# [EXERCISE DETAILS]
Every line from the one holding "Click page number 1 in pagination" through the last line of the records must be retyped exactly, and no other line or picture may appear in the copy.

# [MATERIALS PROVIDED]
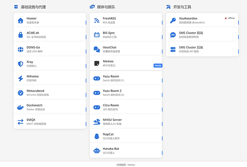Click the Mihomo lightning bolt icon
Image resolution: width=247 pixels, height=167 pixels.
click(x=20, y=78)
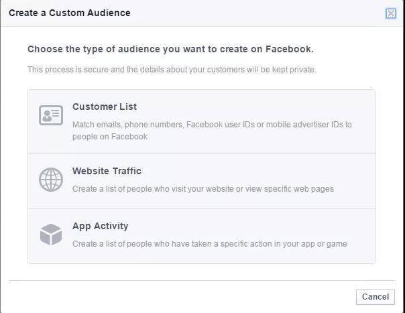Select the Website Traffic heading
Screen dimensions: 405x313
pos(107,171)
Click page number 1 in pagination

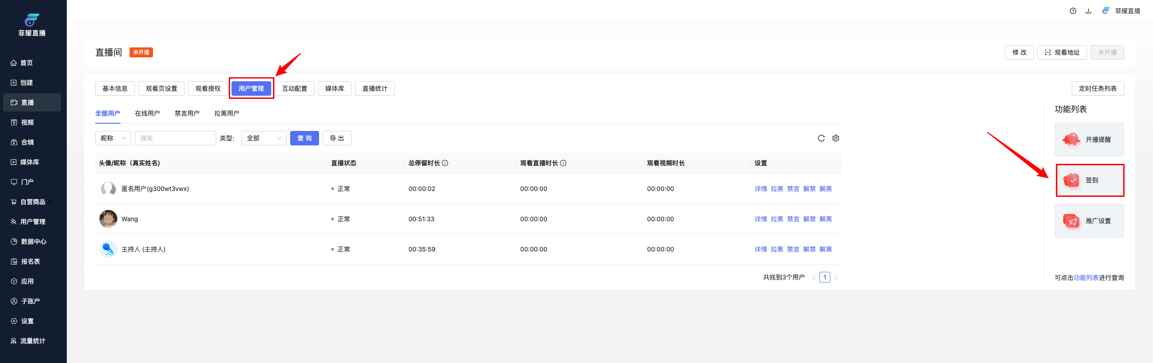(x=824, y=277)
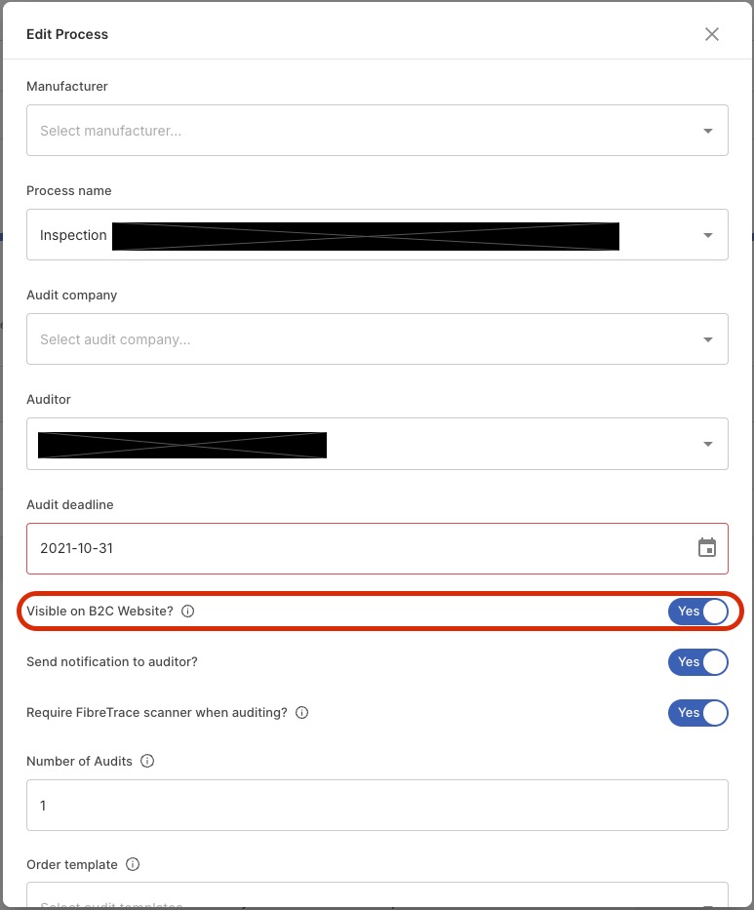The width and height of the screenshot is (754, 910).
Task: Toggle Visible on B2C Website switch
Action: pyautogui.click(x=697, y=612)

# [EXPECTED OUTPUT]
Click page number 1 in pagination

(x=824, y=277)
The width and height of the screenshot is (754, 910).
Task: Toggle Visible on B2C Website switch
Action: pyautogui.click(x=697, y=612)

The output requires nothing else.